Afin de : i) faire connaître le plus largement possible les manifestations populaires de fin de semaine de l’ANC (Alliance Nationale pour le Changement), du FRAC (Front Républicain pour l’Alternance et le Changement), du CST (Collectif « Sauvons le Togo ! »), et de la Coalition Arc-en-ciel ; et ii) conscientiser au mieux les habitants de notre capitale Lomé, les dirigeants de ces structures en sont arrivés à décider de mener ces manifestations alternativement dans chacun des différents quartiers de cette ville.

À cet effet, ils ont choisi de démarrer leur marche pacifique du samedi 15 septembre 2012 à partir du quartier Adéwi (ou Adéwikomé) – sis au nord-est de la capitale. Mais ce jour-là, des nervis kabiyè soudoyés sans doute et notoirement encadrés par des forces de répression RPTO-UNIRistes, s’attaquèrent violemment aux pacifiques manifestants. Et le soleil se coucha ce 15 septembre écoulé sur bon nombre de blessés (dont un jeune homme avec une oreille coupée !) qui se retrouvèrent dans des cliniques.

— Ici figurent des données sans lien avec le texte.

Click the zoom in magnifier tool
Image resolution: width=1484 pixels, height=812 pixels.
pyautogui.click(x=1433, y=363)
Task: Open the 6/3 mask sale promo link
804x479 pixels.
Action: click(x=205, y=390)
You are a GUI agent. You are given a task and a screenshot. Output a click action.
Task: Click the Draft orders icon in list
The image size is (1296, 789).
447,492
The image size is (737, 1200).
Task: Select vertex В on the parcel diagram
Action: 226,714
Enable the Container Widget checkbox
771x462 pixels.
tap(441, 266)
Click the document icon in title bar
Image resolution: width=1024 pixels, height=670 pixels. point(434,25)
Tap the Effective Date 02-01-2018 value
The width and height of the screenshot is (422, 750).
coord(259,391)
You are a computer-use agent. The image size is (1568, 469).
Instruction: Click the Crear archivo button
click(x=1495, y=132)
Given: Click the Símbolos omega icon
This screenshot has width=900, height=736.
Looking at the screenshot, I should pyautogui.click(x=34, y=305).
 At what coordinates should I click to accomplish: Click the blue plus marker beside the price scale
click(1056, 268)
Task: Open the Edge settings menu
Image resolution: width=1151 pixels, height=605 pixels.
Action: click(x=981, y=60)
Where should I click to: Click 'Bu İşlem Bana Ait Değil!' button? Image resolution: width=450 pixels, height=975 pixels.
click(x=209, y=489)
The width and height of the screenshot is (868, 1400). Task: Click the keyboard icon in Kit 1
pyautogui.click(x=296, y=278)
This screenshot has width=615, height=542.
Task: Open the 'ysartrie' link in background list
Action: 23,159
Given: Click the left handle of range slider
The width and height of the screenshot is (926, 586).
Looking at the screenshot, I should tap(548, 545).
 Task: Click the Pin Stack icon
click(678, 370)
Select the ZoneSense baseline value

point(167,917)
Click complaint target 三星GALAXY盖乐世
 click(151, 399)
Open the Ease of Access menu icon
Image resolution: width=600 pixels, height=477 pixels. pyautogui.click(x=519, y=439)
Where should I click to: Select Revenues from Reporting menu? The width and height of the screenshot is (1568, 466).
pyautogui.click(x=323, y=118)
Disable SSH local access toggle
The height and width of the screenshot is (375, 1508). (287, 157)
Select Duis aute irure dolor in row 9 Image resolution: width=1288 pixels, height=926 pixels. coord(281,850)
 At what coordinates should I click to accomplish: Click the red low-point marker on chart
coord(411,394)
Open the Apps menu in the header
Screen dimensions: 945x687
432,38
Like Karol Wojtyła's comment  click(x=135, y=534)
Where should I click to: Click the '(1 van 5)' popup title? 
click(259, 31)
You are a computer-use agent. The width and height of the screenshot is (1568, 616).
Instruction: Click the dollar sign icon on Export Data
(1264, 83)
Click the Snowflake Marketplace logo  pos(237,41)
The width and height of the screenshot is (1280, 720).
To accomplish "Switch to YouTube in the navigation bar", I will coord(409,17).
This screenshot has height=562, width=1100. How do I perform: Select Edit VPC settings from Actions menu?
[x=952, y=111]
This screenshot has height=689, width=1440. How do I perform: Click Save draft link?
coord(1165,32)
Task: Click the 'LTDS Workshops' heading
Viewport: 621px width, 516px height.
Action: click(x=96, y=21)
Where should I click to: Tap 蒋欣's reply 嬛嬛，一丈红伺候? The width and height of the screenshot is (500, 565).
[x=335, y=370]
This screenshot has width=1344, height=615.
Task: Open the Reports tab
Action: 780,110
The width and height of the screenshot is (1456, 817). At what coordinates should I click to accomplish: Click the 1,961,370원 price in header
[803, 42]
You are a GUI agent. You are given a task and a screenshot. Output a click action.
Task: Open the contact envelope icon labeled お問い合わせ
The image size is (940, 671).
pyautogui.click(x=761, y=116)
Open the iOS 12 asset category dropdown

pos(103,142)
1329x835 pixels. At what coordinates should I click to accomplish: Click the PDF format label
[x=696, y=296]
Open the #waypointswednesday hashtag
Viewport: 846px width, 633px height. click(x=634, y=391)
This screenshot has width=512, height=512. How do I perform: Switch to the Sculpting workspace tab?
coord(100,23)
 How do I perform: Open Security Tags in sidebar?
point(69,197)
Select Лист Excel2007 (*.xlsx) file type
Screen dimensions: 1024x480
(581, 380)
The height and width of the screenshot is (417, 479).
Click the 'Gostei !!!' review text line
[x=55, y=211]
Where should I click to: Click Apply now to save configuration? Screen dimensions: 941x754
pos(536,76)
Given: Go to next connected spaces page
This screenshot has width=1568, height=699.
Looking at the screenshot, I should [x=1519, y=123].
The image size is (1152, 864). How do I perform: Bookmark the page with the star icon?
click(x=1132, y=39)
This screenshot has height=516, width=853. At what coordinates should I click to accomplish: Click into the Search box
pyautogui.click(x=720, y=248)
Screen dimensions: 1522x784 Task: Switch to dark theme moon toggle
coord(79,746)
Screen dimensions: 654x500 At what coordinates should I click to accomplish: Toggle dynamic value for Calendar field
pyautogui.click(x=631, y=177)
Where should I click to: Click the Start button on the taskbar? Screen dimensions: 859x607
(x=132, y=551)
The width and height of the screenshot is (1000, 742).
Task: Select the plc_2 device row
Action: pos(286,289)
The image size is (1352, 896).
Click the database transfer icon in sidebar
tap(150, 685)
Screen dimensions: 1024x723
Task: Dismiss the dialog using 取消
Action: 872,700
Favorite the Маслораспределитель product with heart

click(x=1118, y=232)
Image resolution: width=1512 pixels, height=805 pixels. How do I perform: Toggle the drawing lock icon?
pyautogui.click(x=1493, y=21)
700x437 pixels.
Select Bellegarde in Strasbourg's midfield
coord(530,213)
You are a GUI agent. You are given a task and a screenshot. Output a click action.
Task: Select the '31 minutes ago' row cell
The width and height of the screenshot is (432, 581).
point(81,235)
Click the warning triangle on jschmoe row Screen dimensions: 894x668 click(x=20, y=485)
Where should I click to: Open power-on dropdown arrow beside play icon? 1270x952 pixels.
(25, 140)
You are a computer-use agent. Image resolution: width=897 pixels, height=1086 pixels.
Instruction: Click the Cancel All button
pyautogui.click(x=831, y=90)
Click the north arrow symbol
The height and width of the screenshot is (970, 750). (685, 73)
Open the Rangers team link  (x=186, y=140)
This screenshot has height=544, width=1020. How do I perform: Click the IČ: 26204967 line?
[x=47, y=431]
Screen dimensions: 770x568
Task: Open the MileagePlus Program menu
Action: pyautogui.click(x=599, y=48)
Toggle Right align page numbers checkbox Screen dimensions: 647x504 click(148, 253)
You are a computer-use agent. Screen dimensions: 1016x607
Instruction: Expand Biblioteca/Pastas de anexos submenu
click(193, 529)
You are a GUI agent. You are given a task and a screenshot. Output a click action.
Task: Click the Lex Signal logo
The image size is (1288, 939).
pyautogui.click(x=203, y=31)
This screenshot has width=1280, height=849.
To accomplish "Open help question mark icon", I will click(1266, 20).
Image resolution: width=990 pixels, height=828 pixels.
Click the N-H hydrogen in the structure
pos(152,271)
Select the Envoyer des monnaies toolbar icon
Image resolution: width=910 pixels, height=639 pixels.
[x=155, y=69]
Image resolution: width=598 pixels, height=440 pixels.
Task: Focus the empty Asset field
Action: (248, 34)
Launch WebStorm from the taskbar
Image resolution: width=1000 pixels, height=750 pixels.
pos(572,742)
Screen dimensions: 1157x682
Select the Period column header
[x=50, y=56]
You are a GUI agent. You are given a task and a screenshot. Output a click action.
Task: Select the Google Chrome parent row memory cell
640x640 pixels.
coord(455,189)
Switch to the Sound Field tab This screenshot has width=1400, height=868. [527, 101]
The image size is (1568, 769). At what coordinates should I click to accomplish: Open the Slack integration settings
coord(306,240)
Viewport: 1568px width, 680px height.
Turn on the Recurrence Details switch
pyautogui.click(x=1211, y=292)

Le vendredi 21 subséquent, nos combattants de la liberté tentèrent de reprendre, à partir d’Adéwikomé, leur manifestation réprimée dans le sang le 15 précédent, mais en vain, le pouvoir en place l’ayant formellement et physiquement… empêchée. Et il a fallu attendre le samedi 20 octobre courant pour que le pouvoir gnassingbéen ose autoriser la marche à clôturer par un meeting. Et ce, en raison de la foi, de la détermination, de la pugnacité de ces combattants !!! Oui ! Seule la lutte paie !!!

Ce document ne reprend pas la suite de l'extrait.